#### EXTRACTO PROPORCIONADO:
== == ==

El conocimiento artístico

Puede sonar una tontería pero, el Arte produce conocimiento.


La no resuelta discusión (y muy poco sostenida por la modernidad), sobre la epistemología de las Artes, parece ser -paradójicamente-, la panacea de la posmodernidad. Hoy, pareciera que los pensadores en que han devenido ciertos artistas de estos tiempos, debieran de pensar mucho, a partir de las ideas que tienen, (sobre otras ideas previas), para producir arte; en el mejor de los casos, ideas a partir de la producción artística, es decir, "estudios sobre el arte".


El arte como estudio. Una premisa un poco difícil de creer, sobretodo con aquellas prácticas artísticas que involucran una entrega sudorosa, neurótica y gimnástica. Desde los interminables subeybajas de las escalas de los músicos, blandiendo arcos, pulsando pistones o teclas, dejando los pulmones y los dedos en arabescos repetitivos que afinan la destreza, hasta esas promiscuas tocaciones de los bailarines y los actores. No parece que tueviera mucho que ver con las interminables horas que un académico le presta a los coloquios y las clases, a sus papers, a sus conferencias y mesas redondas.


Pedro Andrés Sánchez, haciendo La Vida es Sueño, de Calderón de la Barca, en su escena de final de carrera en nuestras clases.

La solución de la institución posmoderna pasa por un arte pensado, archivado y exhibido que niega la fabricación de la obra. La obra entonces se proyecta en los pensamientos y monólogos internos del espectador, o en compañía de un bien educado mediador que traduce, para el insensato, los conceptos ambiguos del creador.


La modernidad resiste. Las universidades todavía se disputan un lugar de castigo y control en los procesos de pedagogización del Arte, actualizando, aún en este siglo XXI, la disputa con las prácticas de transferencia del conocimiento del Renacimiento. La suplantación del Taller del Artista, por el aula académica sopla oxígeno sobre esas brasas de cuatrocientos años en nuestros días.


Todavía nos cuesta creer lo que esforzadamente apuntaba el viejo Konstantín Sergeyévich en las postrimerías del siglo XIX. Y es que la ciencia ha tomado buena comodidad en el sillón amplio de nuestra convivencia, dando la espalda a fenómenos de la cultura, instruyendo, adoctrinando, es decir, mejorando la vida del sistema de explotación vigente. Ya lo decía Foucault, a través de Paúl Preciado: los aparatos de verificación del medioevo, la modernidad y la posmodernidad funcionan no para sí, sino para el mejoramiento de las relaciones de proucción (léase explotación), seleccionando y fortaleciendo los cuerpos óptimos para esta misma producción.


En eso estamos de acuerdo con la posmodernidad: la tarea productiva es alienante y se articula de un nutrido devenir de prácticas institucionalizadas.


Más allá de estas palabras, y por cierto que ajenas a ellas, miles de personas se acercan a las tablas para instruirse como artistas. En su proceso pedagógico ocurre una epistemología otra, casi inatrapable, y muy compleja para traducir en palabras. En el proceso pedagógico del aprendiz artista, suceden intercambios creadores del conocimiento que se alojan en el cuerpo. La técnica, las técnicas diversas magnifican para el artista un diálogo interno, que eventualente, ayudado por una sana inmanencia, deviene en locura creadora.


A salvo de las discusiones epistémicas.

== == ==

#### DATOS PROPORCIONADOS:

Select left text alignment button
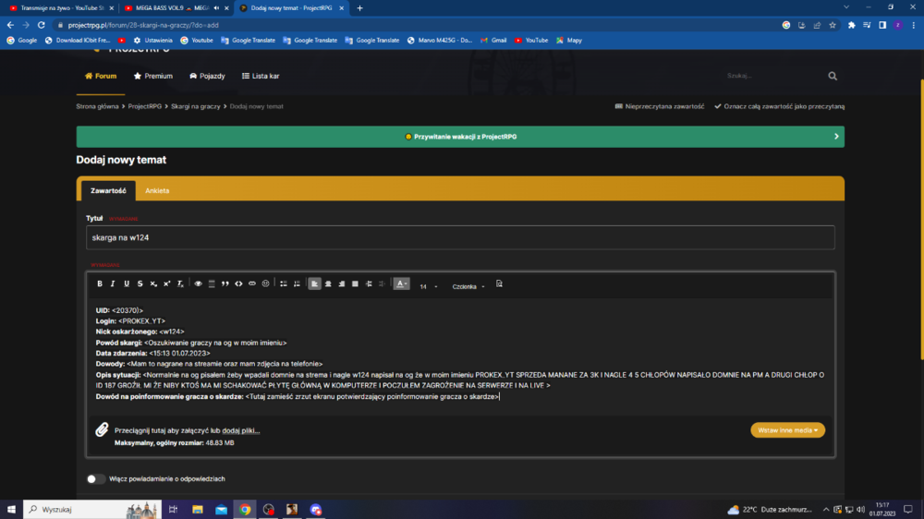 coord(315,284)
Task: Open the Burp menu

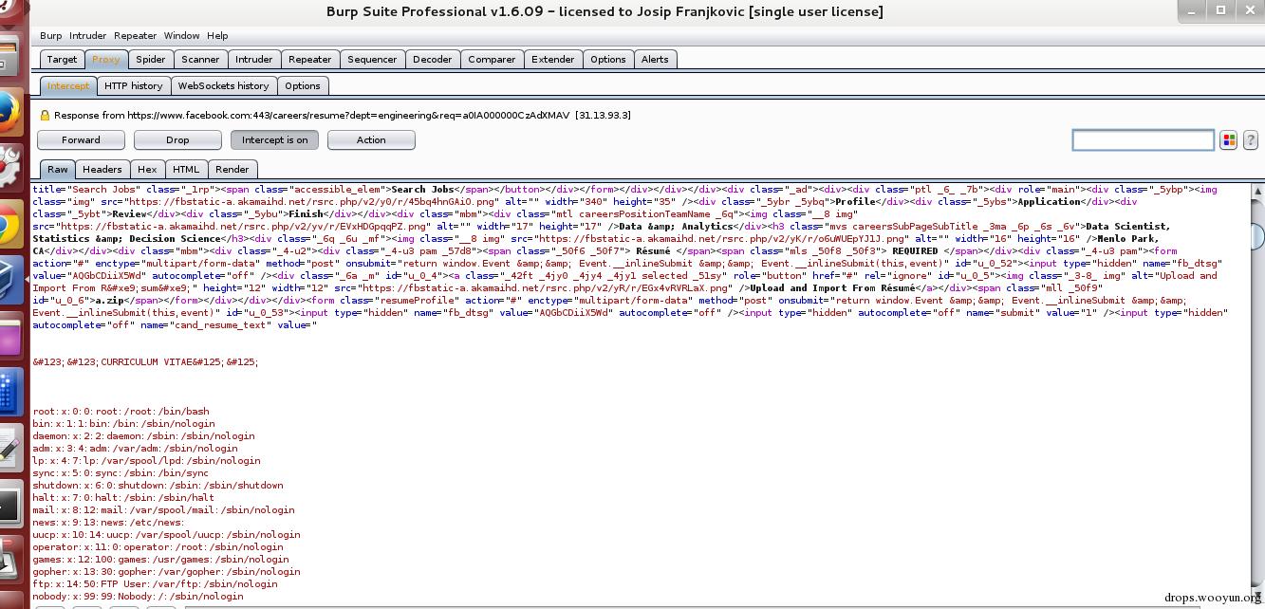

== == ==

#### LISTA DE TAREAS:
• a. Extraiga del extracto sobre el conocimiento artístico el fragmento que va desde "En eso estamos" hasta "en locura creadora.", ambos incluidos.
• b. Reescriba en forma de lista breve el párrafo del extracto sobre el conocimiento artístico que comienza con «La modernidad resiste» y conserve sus datos principales.

#### RESPUESTAS:
• a.
En eso estamos de acuerdo con la posmodernidad: la tarea productiva es alienante y se articula de un nutrido devenir de prácticas institucionalizadas.


Más allá de estas palabras, y por cierto que ajenas a ellas, miles de personas se acercan a las tablas para instruirse como artistas. En su proceso pedagógico ocurre una epistemología otra, casi inatrapable, y muy compleja para traducir en palabras. En el proceso pedagógico del aprendiz artista, suceden intercambios creadores del conocimiento que se alojan en el cuerpo. La técnica, las técnicas diversas magnifican para el artista un diálogo interno, que eventualente, ayudado por una sana inmanencia, deviene en locura creadora.

• b.
- La modernidad resiste.
- En el siglo XXI, las universidades todavía se disputan un lugar de castigo y control en la pedagogización del Arte.
- Con ello actualizan la disputa con las prácticas renacentistas de transferencia del conocimiento.
- La sustitución del Taller del Artista por el aula académica reaviva hoy esas brasas de cuatrocientos años.